DATA:
※

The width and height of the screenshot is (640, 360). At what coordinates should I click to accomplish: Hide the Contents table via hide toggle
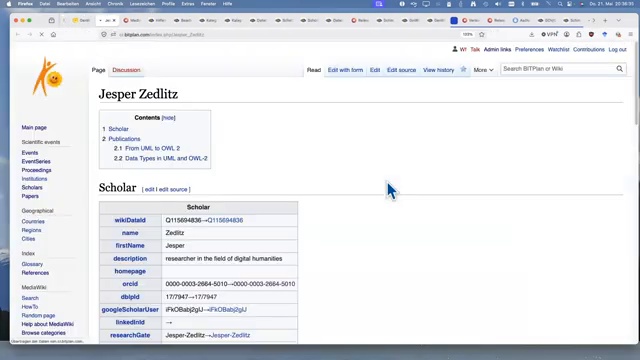click(169, 118)
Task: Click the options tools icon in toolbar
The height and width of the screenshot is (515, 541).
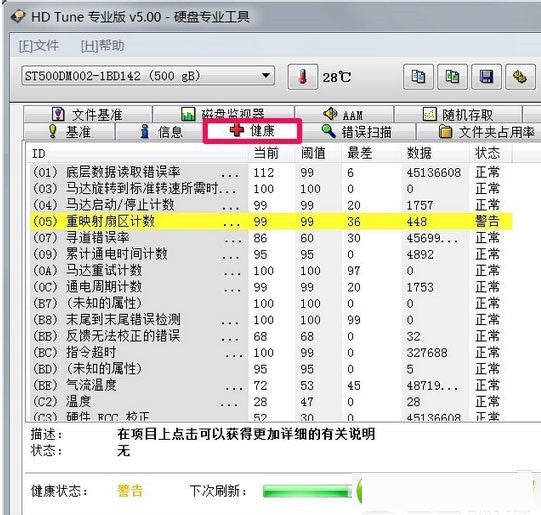Action: click(x=520, y=77)
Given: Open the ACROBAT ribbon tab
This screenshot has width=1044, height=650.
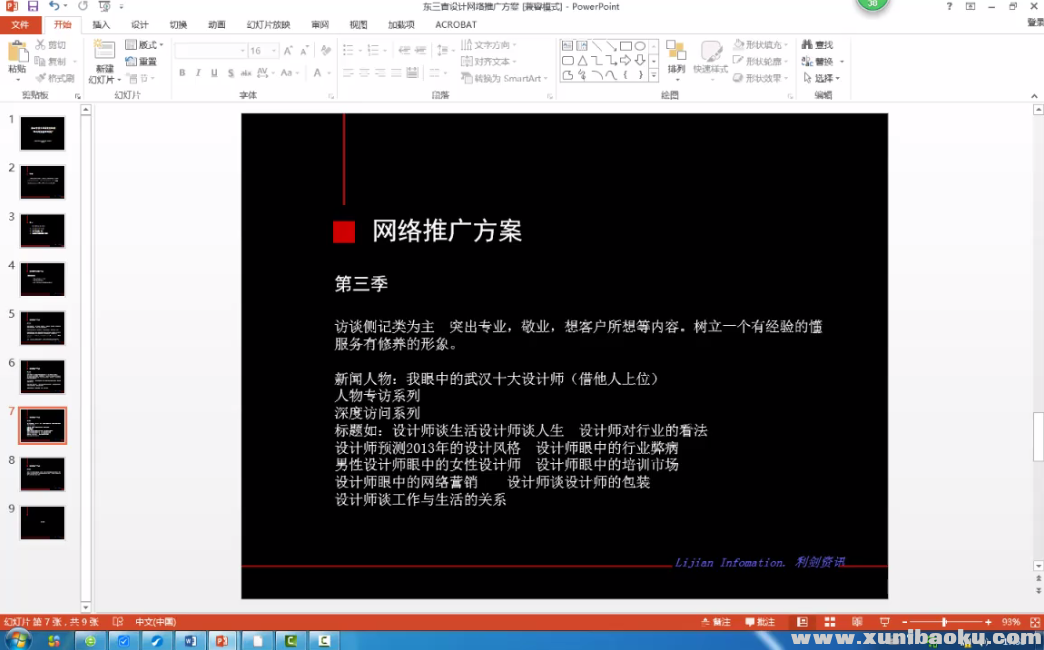Looking at the screenshot, I should pyautogui.click(x=456, y=24).
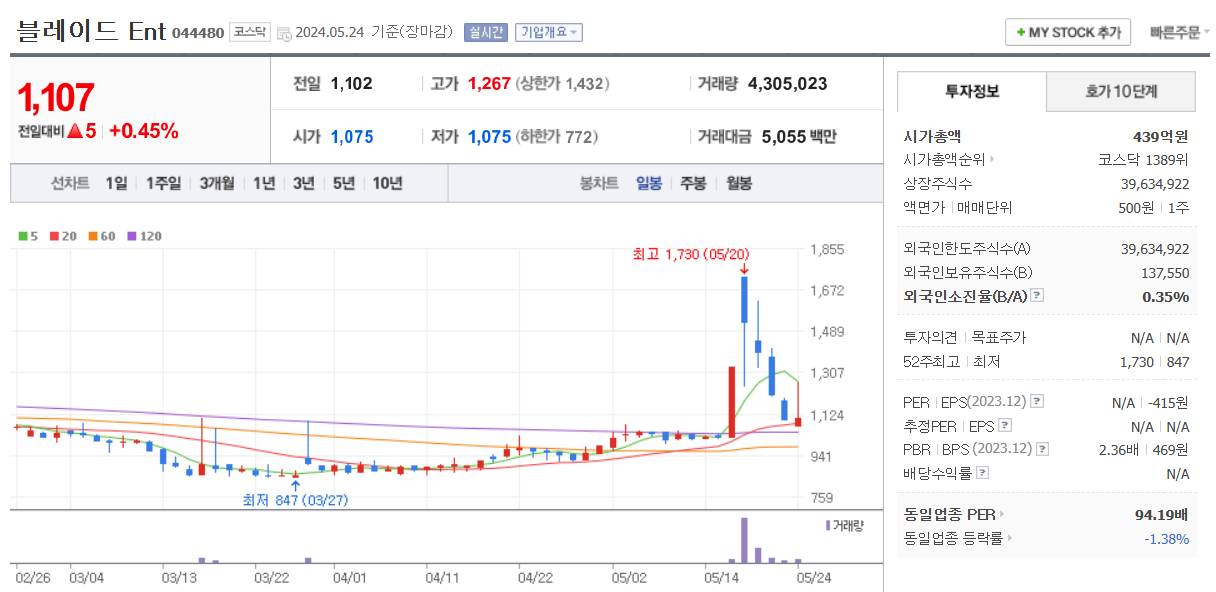Screen dimensions: 1216x592
Task: Click the MY STOCK 추가 button
Action: pos(1066,31)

※

YOUR INSTRUCTIONS: Please write out, word for word, each line from the one with "Given: Open the ACROBAT ribbon tab" to the last line of the data, keeping both ends and omitting pictures.

RESULT OF THE TASK:
Given: Open the ACROBAT ribbon tab
This screenshot has width=1044, height=650.
Looking at the screenshot, I should pyautogui.click(x=456, y=24).
Screen dimensions: 1216x592
Task: Click the MY STOCK 추가 button
Action: pos(1066,31)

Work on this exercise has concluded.